Significant results in the optimisation of open-source software followed: in particular, Langdon et al. authored two papers that found impressive speed-ups. Their optimisations to the BarraCUDA DNA Analysis program were so effective that they were adopted in the main project, deployed, and even ported by IBM to a supercomputer.

These were heady heights for GI, and it was almost inevitable that these early successes would soon be met with some productive scepticism.

The GenProg Controversy

The MIT Team I mentioned earlier, led by Martin Rinard, became interested in the GenProg work. After all, it was quite a remarkable development — automatically generated patches for bugs in real-world software, with a decent success rate. It was almost too good to be true, right?

And as the saying goes, it was, at least to some extent. A paper and an extended technical report revealed some of the problems with the GenProg work. The most glaring error was a bug in a script that effectively led the tool to consider “return code 0” from a shell script as equivalent to the “program is correct.” I should add that I haven’t had the opportunity to review the code personally, so I’m presenting the literature as-is.

More worryingly, in my opinion, is that a manual examination of a large number of patches showed that many of the patches were not general: whilst they fixed the problematic test cases used to reproduce the bug, they either did not fully repair the problem or broke existing functionality in an undesirable way. The acceptability of a patch is a somewhat subjective matter, but as published the results weren’t as promising as initially interpreted:

“Because of experimental error, the majority of the reported patches . . . do not produce correct outputs even for the inputs in the test suite . . . the overwhelming majority of the accepted patches are not correct and are equivalent to a single modification that simply deletes functionality.”

Qi et al. [2015]

Furthermore, Qi and his collaborators at MIT noticed a pattern: many of the patches were simply the removal of lines of code, rather than more complex exchange and relocation of source.
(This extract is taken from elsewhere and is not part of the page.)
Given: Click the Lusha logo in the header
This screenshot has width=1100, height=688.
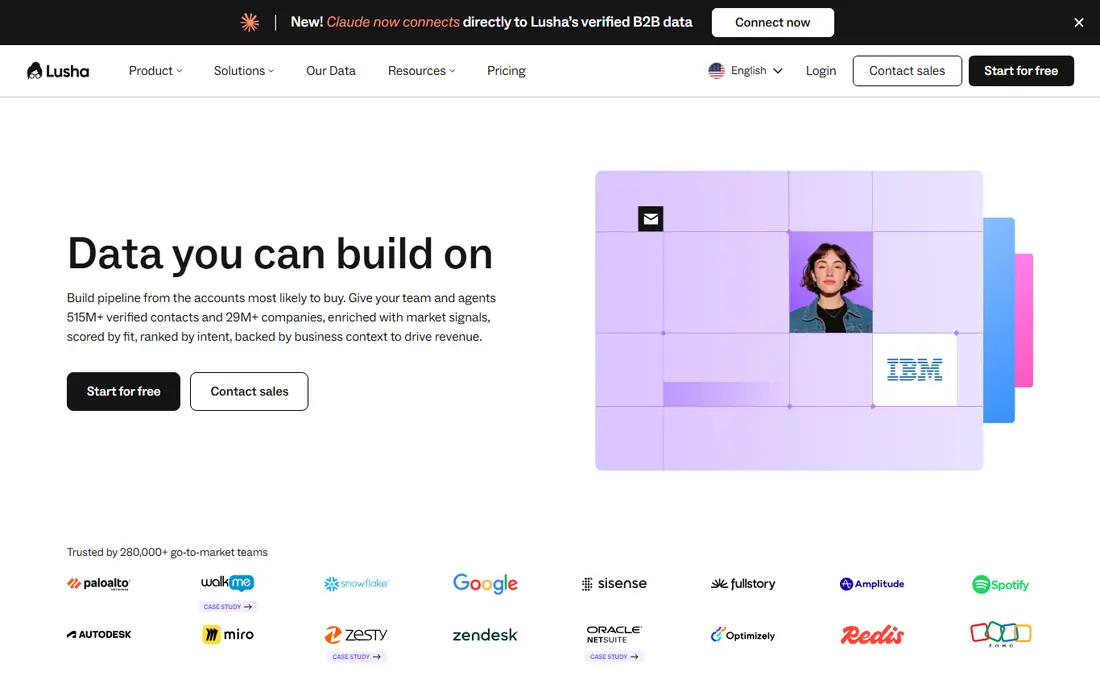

This observation has also been made in some of the non-functional optimisation work.

So how does a community react to such criticism, aimed at the poster boy of the field? I think there were four main classes of reaction to these developments:

  1. Further examination of existing results. This was helpful and sensible, and is ongoing.
  2. A retreat to non-functional properties: as we have an oracle in the form of the existing program, we can generate as many test cases as we like, increasing our confidence in the preservation of existing functionality. This allows us to ameliorate the risk of somehow “breaking” the functionality of the original program.
  3. A retreat to something more conservative, namely Deep Parameter Tuning: modifying variables within source code that do not appear to change functional behaviour, in an attempt to reduce execution time. There is only a single paper on this subject, but there are many academics now working on this idea.
  4. Incorporating work from other fields: this is perhaps the most positive outcome. Members of the MIT group attended a workshop at UCL on GI in January 2016, and the exchange of ideas and presentation of techniques from the related fields of program synthesis and transformation are now percolating through the GI community.

All of this is well and good, but what happened to the vision of programming proposed our friend Alan Turing? Where is his prophesy of evolutionary programming, in this period of retreat, re-examination, and soul searching?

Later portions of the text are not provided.